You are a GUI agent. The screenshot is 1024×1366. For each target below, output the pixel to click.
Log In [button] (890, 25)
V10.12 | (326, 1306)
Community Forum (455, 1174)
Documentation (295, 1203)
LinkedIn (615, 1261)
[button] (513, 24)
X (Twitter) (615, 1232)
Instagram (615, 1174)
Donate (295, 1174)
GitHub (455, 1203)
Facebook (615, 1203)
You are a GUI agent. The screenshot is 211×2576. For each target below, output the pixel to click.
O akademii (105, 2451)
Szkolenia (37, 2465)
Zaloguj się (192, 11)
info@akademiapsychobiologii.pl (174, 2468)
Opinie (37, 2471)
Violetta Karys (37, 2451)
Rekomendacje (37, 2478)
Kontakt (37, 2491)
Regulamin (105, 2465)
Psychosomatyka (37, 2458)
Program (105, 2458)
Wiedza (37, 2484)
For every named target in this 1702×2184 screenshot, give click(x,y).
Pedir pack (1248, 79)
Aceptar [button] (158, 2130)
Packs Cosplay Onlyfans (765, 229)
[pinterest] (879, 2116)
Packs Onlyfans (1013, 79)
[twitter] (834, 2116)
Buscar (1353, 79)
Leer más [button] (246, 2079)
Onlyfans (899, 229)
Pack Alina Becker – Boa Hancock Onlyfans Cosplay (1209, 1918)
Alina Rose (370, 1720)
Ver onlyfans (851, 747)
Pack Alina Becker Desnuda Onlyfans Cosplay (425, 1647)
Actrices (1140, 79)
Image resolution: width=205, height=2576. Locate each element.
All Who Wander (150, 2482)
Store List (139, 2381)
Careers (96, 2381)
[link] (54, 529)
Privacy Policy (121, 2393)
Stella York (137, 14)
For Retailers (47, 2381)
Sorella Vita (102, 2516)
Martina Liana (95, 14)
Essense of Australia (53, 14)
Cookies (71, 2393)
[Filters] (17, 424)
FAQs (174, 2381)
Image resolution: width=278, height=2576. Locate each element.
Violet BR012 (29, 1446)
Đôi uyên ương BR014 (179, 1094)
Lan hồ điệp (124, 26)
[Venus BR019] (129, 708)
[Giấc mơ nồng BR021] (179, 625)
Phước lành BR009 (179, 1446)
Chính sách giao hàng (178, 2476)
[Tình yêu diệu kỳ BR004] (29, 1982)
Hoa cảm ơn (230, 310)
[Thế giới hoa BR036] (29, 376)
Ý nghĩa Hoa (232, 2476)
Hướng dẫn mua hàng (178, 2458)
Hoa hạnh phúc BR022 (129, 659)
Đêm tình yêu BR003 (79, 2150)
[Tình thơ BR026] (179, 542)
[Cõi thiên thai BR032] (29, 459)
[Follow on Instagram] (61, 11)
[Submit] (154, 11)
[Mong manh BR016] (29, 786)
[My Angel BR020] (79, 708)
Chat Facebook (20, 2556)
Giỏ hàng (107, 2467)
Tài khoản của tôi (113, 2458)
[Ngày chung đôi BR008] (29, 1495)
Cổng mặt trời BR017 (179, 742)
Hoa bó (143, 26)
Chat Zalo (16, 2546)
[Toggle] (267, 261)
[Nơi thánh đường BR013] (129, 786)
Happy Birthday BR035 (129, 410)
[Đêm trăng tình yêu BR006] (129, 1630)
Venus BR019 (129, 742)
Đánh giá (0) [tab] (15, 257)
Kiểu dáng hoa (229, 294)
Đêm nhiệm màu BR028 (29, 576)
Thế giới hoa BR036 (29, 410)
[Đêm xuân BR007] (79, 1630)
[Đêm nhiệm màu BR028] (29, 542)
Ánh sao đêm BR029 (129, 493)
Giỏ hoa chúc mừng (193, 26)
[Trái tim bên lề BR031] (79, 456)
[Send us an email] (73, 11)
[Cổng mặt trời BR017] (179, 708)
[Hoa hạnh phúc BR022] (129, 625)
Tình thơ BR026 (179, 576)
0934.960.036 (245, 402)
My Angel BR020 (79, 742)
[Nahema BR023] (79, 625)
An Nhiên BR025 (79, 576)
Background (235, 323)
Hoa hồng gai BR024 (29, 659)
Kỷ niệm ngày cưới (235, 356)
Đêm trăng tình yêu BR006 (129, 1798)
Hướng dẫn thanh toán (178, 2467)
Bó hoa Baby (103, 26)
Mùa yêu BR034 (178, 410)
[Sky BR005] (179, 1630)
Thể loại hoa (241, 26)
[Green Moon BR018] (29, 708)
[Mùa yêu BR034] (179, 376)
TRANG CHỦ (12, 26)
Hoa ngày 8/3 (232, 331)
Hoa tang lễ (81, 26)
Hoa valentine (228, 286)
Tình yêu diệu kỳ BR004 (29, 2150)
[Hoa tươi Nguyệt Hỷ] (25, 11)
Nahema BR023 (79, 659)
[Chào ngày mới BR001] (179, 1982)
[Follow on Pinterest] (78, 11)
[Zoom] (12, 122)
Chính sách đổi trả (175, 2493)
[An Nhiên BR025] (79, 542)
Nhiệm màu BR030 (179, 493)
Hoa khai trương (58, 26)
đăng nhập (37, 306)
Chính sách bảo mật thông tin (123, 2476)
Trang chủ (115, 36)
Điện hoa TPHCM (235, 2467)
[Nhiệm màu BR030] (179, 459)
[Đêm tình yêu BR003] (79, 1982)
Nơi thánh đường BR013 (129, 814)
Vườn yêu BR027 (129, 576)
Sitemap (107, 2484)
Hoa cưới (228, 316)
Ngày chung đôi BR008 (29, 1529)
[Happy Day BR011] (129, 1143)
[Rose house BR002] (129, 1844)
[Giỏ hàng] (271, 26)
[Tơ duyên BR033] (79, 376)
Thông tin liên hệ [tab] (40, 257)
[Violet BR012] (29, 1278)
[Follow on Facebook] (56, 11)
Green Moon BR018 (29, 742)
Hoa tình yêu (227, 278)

:::

■ Task to carry out
Would you write down every record again, exactly?

■ Task output
You are a GUI agent. The screenshot is 1024×1366. For each target below, output the pixel to click.
Log In [button] (890, 25)
V10.12 | (326, 1306)
Community Forum (455, 1174)
Documentation (295, 1203)
LinkedIn (615, 1261)
[button] (513, 24)
X (Twitter) (615, 1232)
Instagram (615, 1174)
Donate (295, 1174)
GitHub (455, 1203)
Facebook (615, 1203)
You are a GUI agent. The screenshot is 211×2576. For each target below, output the pixel to click.
O akademii (105, 2451)
Szkolenia (37, 2465)
Zaloguj się (192, 11)
info@akademiapsychobiologii.pl (174, 2468)
Opinie (37, 2471)
Violetta Karys (37, 2451)
Rekomendacje (37, 2478)
Kontakt (37, 2491)
Regulamin (105, 2465)
Psychosomatyka (37, 2458)
Program (105, 2458)
Wiedza (37, 2484)
For every named target in this 1702×2184 screenshot, give click(x,y).
Pedir pack (1248, 79)
Aceptar [button] (158, 2130)
Packs Cosplay Onlyfans (765, 229)
[pinterest] (879, 2116)
Packs Onlyfans (1013, 79)
[twitter] (834, 2116)
Buscar (1353, 79)
Leer más [button] (246, 2079)
Onlyfans (899, 229)
Pack Alina Becker – Boa Hancock Onlyfans Cosplay (1209, 1918)
Alina Rose (370, 1720)
Ver onlyfans (851, 747)
Pack Alina Becker Desnuda Onlyfans Cosplay (425, 1647)
Actrices (1140, 79)
Image resolution: width=205, height=2576. Locate each element.
All Who Wander (150, 2482)
Store List (139, 2381)
Careers (96, 2381)
[link] (54, 529)
Privacy Policy (121, 2393)
Stella York (137, 14)
For Retailers (47, 2381)
Sorella Vita (102, 2516)
Martina Liana (95, 14)
Essense of Australia (53, 14)
Cookies (71, 2393)
[Filters] (17, 424)
FAQs (174, 2381)
Image resolution: width=278, height=2576. Locate each element.
Violet BR012 (29, 1446)
Đôi uyên ương BR014 (179, 1094)
Lan hồ điệp (124, 26)
[Venus BR019] (129, 708)
[Giấc mơ nồng BR021] (179, 625)
Phước lành BR009 (179, 1446)
Chính sách giao hàng (178, 2476)
[Tình yêu diệu kỳ BR004] (29, 1982)
Hoa cảm ơn (230, 310)
[Thế giới hoa BR036] (29, 376)
Ý nghĩa Hoa (232, 2476)
Hướng dẫn mua hàng (178, 2458)
Hoa hạnh phúc BR022 (129, 659)
Đêm tình yêu BR003 (79, 2150)
[Tình thơ BR026] (179, 542)
[Cõi thiên thai BR032] (29, 459)
[Follow on Instagram] (61, 11)
[Submit] (154, 11)
[Mong manh BR016] (29, 786)
[My Angel BR020] (79, 708)
Chat Facebook (20, 2556)
Giỏ hàng (107, 2467)
Tài khoản của tôi (113, 2458)
[Ngày chung đôi BR008] (29, 1495)
Cổng mặt trời BR017 (179, 742)
Hoa bó (143, 26)
Chat Zalo (16, 2546)
[Toggle] (267, 261)
[Nơi thánh đường BR013] (129, 786)
Happy Birthday BR035 (129, 410)
[Đêm trăng tình yêu BR006] (129, 1630)
Venus BR019 (129, 742)
Đánh giá (0) [tab] (15, 257)
Kiểu dáng hoa (229, 294)
Đêm nhiệm màu BR028 (29, 576)
Thế giới hoa BR036 (29, 410)
[Đêm xuân BR007] (79, 1630)
[Đêm nhiệm màu BR028] (29, 542)
Ánh sao đêm BR029 (129, 493)
Giỏ hoa chúc mừng (193, 26)
[Trái tim bên lề BR031] (79, 456)
[Send us an email] (73, 11)
[Cổng mặt trời BR017] (179, 708)
[Hoa hạnh phúc BR022] (129, 625)
Tình thơ BR026 (179, 576)
0934.960.036 (245, 402)
My Angel BR020 (79, 742)
[Nahema BR023] (79, 625)
An Nhiên BR025 (79, 576)
Background (235, 323)
Hoa hồng gai BR024 (29, 659)
Kỷ niệm ngày cưới (235, 356)
Đêm trăng tình yêu BR006 (129, 1798)
Hướng dẫn thanh toán (178, 2467)
Bó hoa Baby (103, 26)
Mùa yêu BR034 (178, 410)
[Sky BR005] (179, 1630)
Thể loại hoa (241, 26)
[Green Moon BR018] (29, 708)
[Mùa yêu BR034] (179, 376)
TRANG CHỦ (12, 26)
Hoa ngày 8/3 (232, 331)
Hoa tang lễ (81, 26)
Hoa valentine (228, 286)
Tình yêu diệu kỳ BR004 (29, 2150)
[Hoa tươi Nguyệt Hỷ] (25, 11)
Nahema BR023 (79, 659)
[Chào ngày mới BR001] (179, 1982)
[Follow on Pinterest] (78, 11)
[Zoom] (12, 122)
Chính sách đổi trả (175, 2493)
[An Nhiên BR025] (79, 542)
Nhiệm màu BR030 (179, 493)
Hoa khai trương (58, 26)
đăng nhập (37, 306)
Chính sách bảo mật thông tin (123, 2476)
Trang chủ (115, 36)
Điện hoa TPHCM (235, 2467)
[Nhiệm màu BR030] (179, 459)
[Đêm tình yêu BR003] (79, 1982)
Nơi thánh đường BR013 (129, 814)
Vườn yêu BR027 (129, 576)
Sitemap (107, 2484)
Hoa cưới (228, 316)
Ngày chung đôi BR008 (29, 1529)
[Happy Day BR011] (129, 1143)
[Rose house BR002] (129, 1844)
[Giỏ hàng] (271, 26)
[Tơ duyên BR033] (79, 376)
Thông tin liên hệ [tab] (40, 257)
[Violet BR012] (29, 1278)
[Follow on Facebook] (56, 11)
Green Moon BR018 (29, 742)
Hoa tình yêu (227, 278)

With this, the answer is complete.